Failed to process cluster event Exception

That depends on the shard count. That blog provides a lot of great info.

Potentially. You see to me ok with testing, so look at setting up Rally with different shard count/sizes.

Initial idea was to have one primary and two replicas to handle failover. will go through the documents and will get back to u with the test result.

Is your data important enough and the failure risk high enough to have two replicas though? I don't know your environment and requirements, but I figure I'd ask.

Having two replica's isn't a bad idea, you just need to be aware of the tradeoffs other than just having 50% more data/shards/indices in your cluster :slight_smile:

Yes, Data is very important and failover must be handled. Adding extra node is not a problem. Just need to know how far I can go in terms of scaling wrt index count and aggressive indexing and aggregating.

Hi @warkolm
Coming back to the main problem, Why am I seeing lots of pending task on each node? Let's consider my current setup with no replica

Have a look at hot threads, it might add more.

But it's likely because you have too many shards.

Most of them are shard initializing and indexing. Some say's the reason as NODE_LEFT. But I haven't seen any node getting disconnected. Do you recommend to increase the default timeout of 30s? And what all settings should I look into in scaled deployments like mine?

You should reduce your shard count.

I know I repeat that, but it's important. Each time a shard needs to be moved or have a change in state, if a node leaves or joins, if an index is created or updated, is a mapping is created or updated, the cluster master needs to update the cluster state.

In 5.X cluster states are propagated as deltas, whereas in 2.X we'd apply the change and then push the full state out to each node. So 5.X is much more efficient with this.

But when you have 45000 shards, that means that the node routing/mapping state is huge. Irrespective of applying cluster state changes as just the deltas, iterating through a routing state of that size just to move even a single is a big job.

Changing settings here is only ignoring the problem. Reduce your shard count for this many nodes is the real solution.

2 Likes

To give you more context look at this - https://twitter.com/fdevillamil/status/917044462622330880/photo/1

  • 39899 shards
  • 186 nodes

They also have dedicated master nodes, with relatively powerful infrastructure.

You have 3 nodes and 45000 shards. There's a fair bit of a difference there.

2 Likes

@warkolm Thank you very much. Definalty will look into reducing the number of shards for my use case and look into testing it on 5.x. Will get back to you if I have any quires.

Have a quick question on this. How did we come up with 300-500 shards? Is this number stands well when each shard are running with max capacity (2.1 billion records)?. If I reduce the document count per shard to 1billion can I have 600 to 1000 shards? How to find out how many shards I can have in a node?

The recommendation around number of shards per node in a cluster described in the blog post Mark linked to earlier in this thread is based on what we see in the field across multiple types of deployments. It is meant as a guideline and is not an absolute limit.

What drives this is the memory overhead that each shard/segment comes with, which is not linear. Larger shards/segments typically have a lower proportion of overhead compared to the data volume than smaller shards. Having twice the number of shards with the same amount of documents is therefore likely to result in more overhead.

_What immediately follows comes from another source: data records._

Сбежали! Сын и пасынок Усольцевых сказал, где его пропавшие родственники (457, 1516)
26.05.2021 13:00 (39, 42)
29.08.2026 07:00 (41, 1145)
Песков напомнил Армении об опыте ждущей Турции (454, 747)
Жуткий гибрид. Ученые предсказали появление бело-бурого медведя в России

Exactly how much overhead your cluster can handle depends on how much heap querying and indexing requires, and this will depend a lot on the use case. I know of users running with more shards than what we recommended in the blog post, but also other users that had to set the limit lower.

The only way to accurately find out what the limit is for your use case is to test and benchmark with your data and work load.

This topic was automatically closed 28 days after the last reply. New replies are no longer allowed.